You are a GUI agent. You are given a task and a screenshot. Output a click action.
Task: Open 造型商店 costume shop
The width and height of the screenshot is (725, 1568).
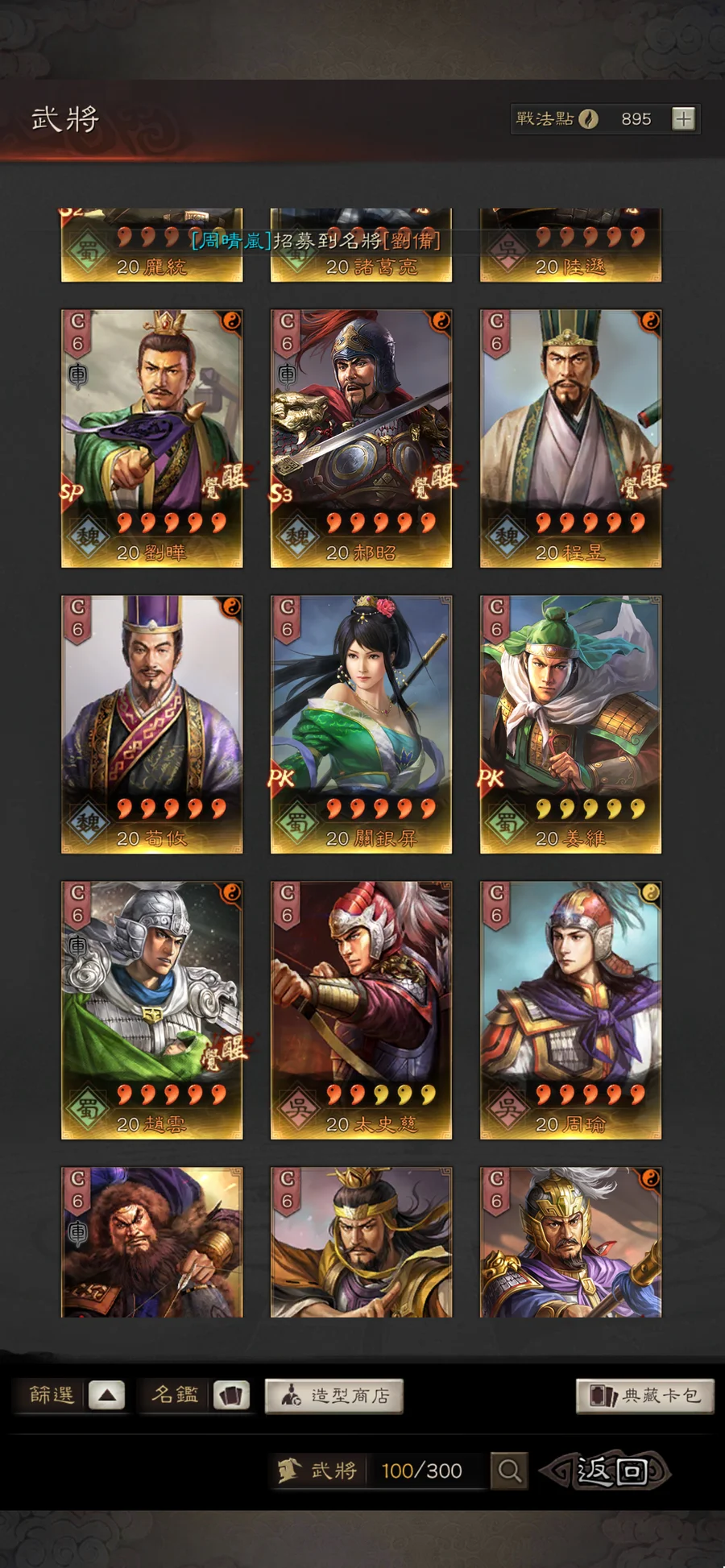click(334, 1396)
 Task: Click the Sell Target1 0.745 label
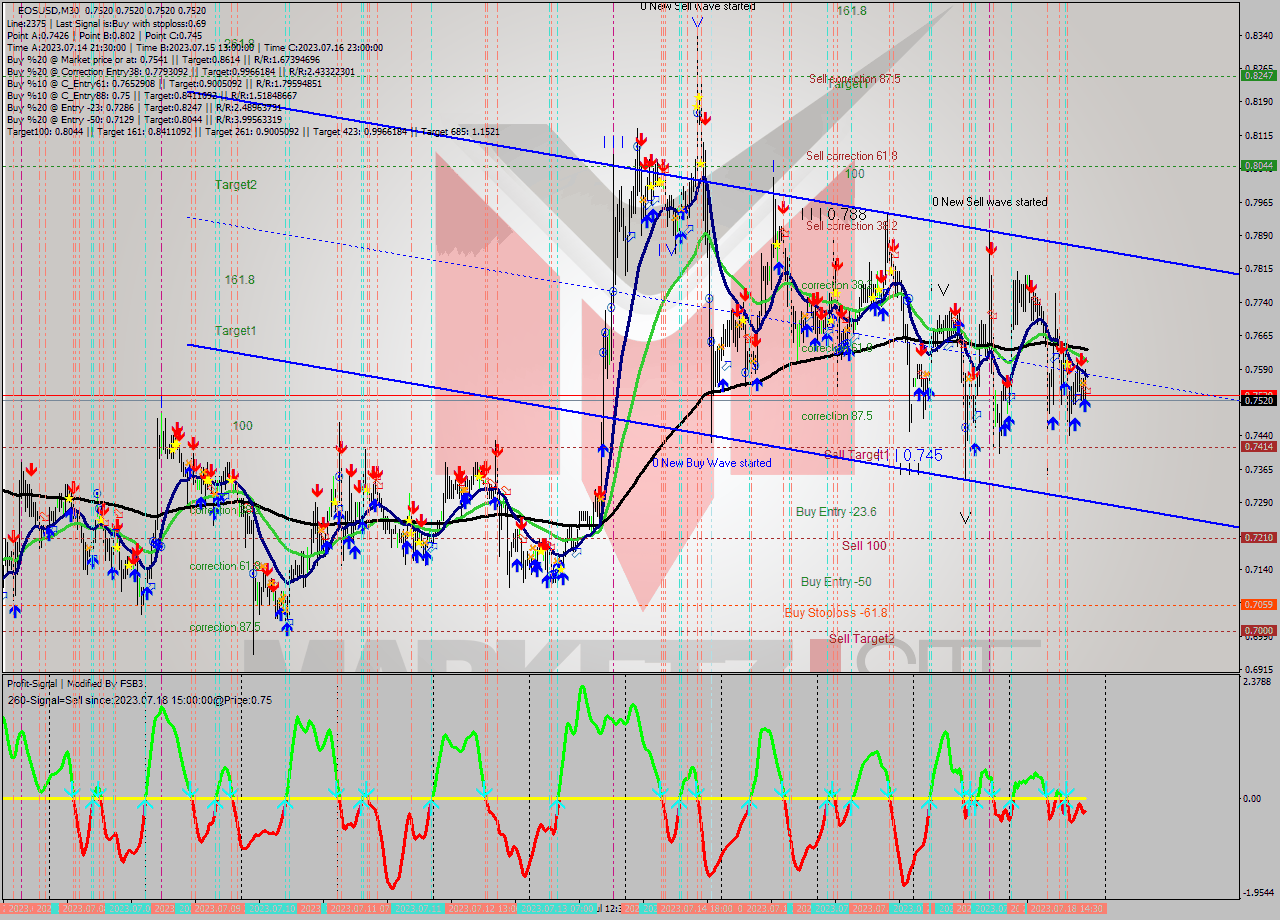tap(880, 455)
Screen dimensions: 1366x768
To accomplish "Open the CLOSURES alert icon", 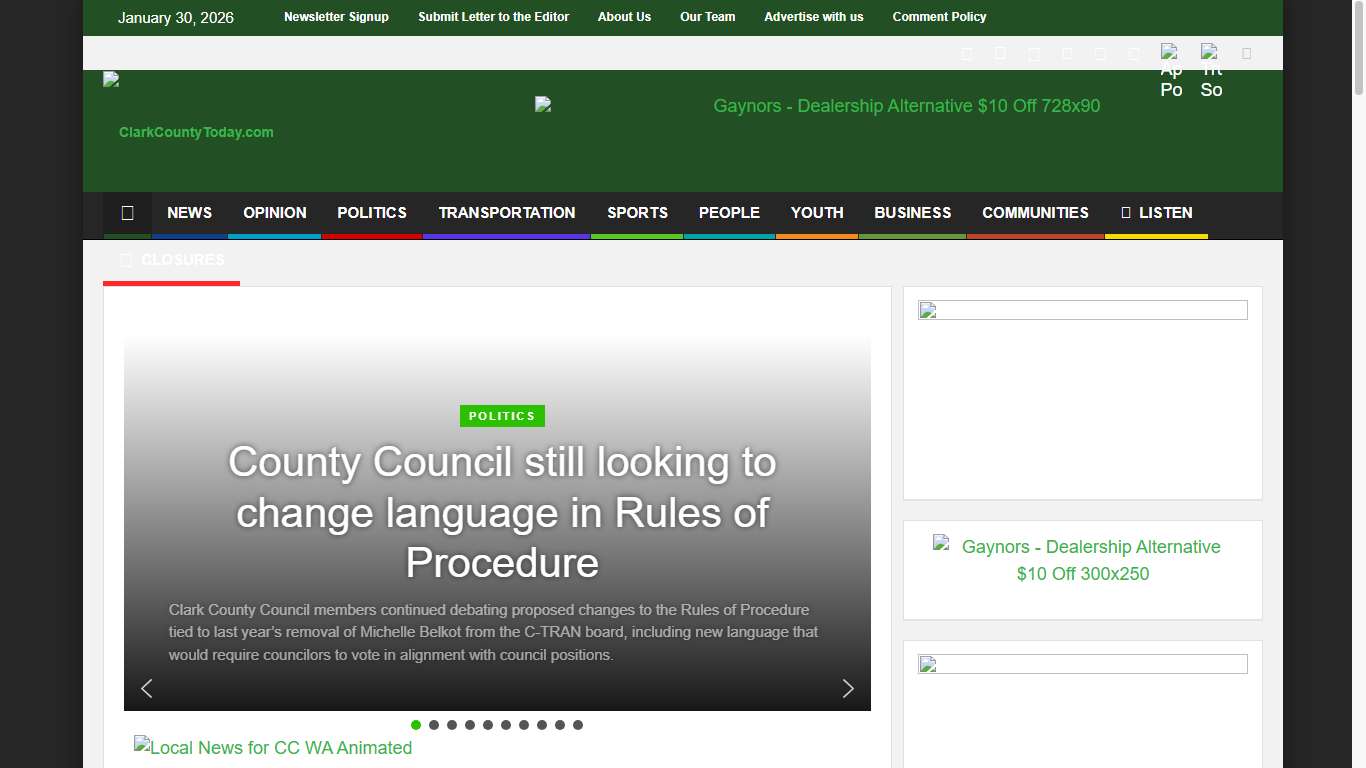I will click(x=125, y=259).
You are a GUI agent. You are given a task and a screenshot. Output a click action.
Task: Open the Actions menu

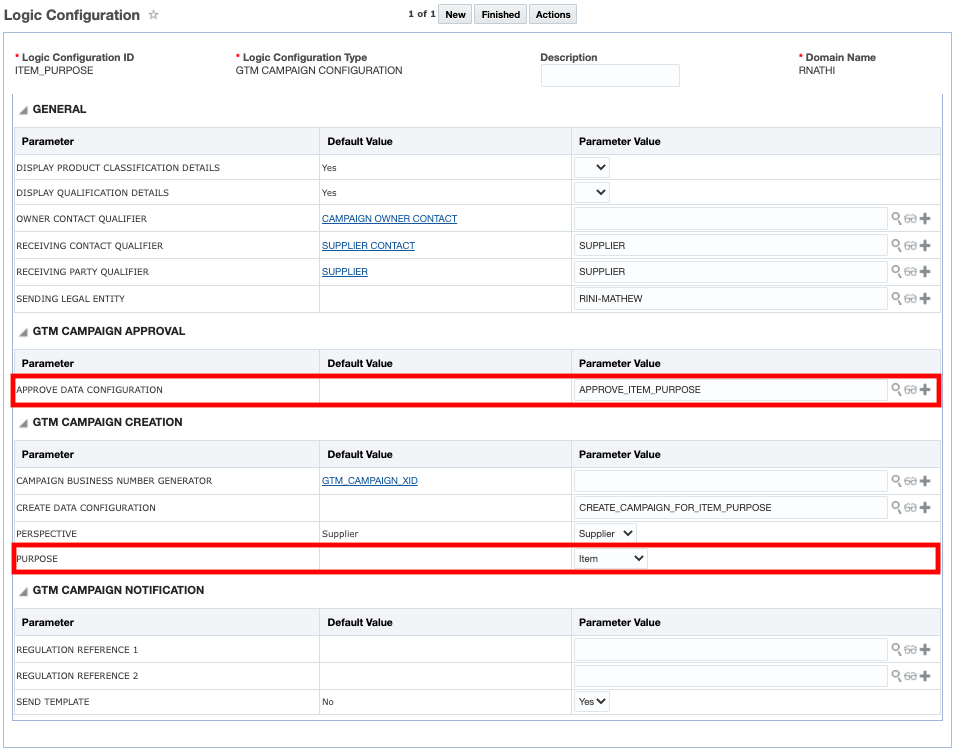point(553,15)
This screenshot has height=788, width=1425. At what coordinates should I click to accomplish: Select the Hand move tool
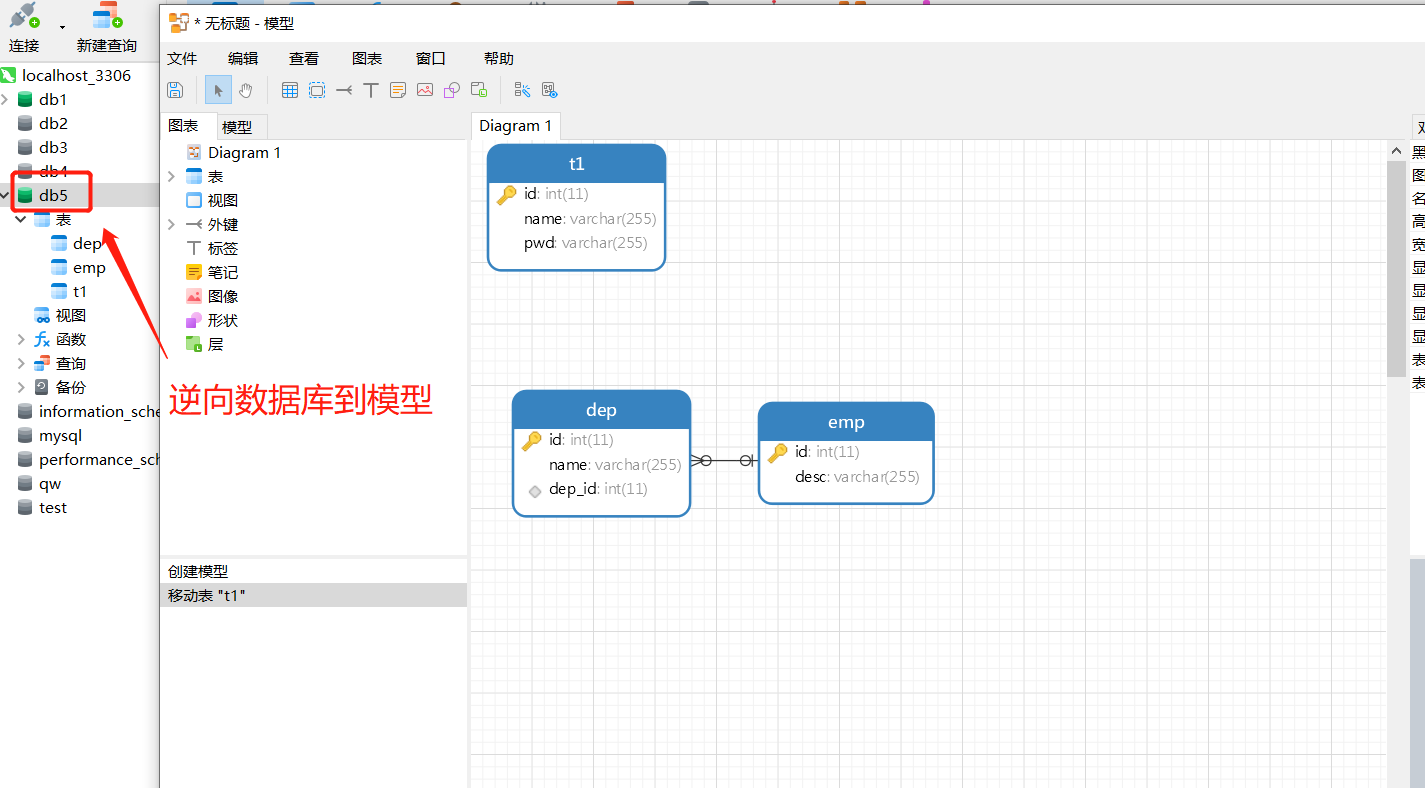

> [What you should do] Print, exactly and without pictures, the lines from the one holding "Task: Open the Actions menu" through the last line of the entries above, both included.

> [Answer area]
Task: Open the Actions menu

point(553,15)
This screenshot has height=788, width=1425. At what coordinates should I click to accomplish: Select the Hand move tool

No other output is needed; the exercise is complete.